■ The records ■
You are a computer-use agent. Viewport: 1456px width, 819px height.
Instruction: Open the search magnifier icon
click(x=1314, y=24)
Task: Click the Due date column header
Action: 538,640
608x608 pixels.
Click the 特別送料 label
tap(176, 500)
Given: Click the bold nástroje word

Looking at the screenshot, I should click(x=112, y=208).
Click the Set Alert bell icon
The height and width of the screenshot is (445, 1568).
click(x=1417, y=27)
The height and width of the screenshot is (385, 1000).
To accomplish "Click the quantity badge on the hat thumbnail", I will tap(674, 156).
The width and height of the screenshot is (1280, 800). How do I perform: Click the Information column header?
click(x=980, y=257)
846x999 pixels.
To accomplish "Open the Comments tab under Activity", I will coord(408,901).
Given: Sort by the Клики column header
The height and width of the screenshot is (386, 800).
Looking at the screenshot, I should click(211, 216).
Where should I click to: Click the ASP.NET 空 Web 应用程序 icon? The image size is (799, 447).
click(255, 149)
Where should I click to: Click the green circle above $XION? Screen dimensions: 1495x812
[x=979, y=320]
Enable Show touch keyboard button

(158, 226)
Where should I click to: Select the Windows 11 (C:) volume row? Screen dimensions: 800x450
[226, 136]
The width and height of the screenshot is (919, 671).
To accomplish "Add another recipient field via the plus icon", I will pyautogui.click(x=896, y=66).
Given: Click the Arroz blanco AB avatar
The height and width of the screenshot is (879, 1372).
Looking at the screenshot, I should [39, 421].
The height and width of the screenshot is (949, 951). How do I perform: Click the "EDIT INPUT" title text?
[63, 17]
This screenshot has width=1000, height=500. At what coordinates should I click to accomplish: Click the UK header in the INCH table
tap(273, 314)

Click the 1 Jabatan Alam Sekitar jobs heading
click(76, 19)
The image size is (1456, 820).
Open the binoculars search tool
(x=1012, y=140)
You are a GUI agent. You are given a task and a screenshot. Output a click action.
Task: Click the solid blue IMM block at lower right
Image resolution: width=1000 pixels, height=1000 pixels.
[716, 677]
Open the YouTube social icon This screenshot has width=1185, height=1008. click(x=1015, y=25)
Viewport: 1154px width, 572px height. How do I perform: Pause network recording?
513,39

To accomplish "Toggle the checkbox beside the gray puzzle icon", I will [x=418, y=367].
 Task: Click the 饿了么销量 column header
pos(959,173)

■ What is required ■
Once you reach the line that holds "Task: Click the solid", print it and every line after it through the end of the records, word for word.

■ Task solution ■
Task: Click the solid blue IMM block at lower right
Image resolution: width=1000 pixels, height=1000 pixels.
[716, 677]
Open the YouTube social icon This screenshot has width=1185, height=1008. click(x=1015, y=25)
Viewport: 1154px width, 572px height. How do I perform: Pause network recording?
513,39

To accomplish "Toggle the checkbox beside the gray puzzle icon", I will [x=418, y=367].
 Task: Click the 饿了么销量 column header
pos(959,173)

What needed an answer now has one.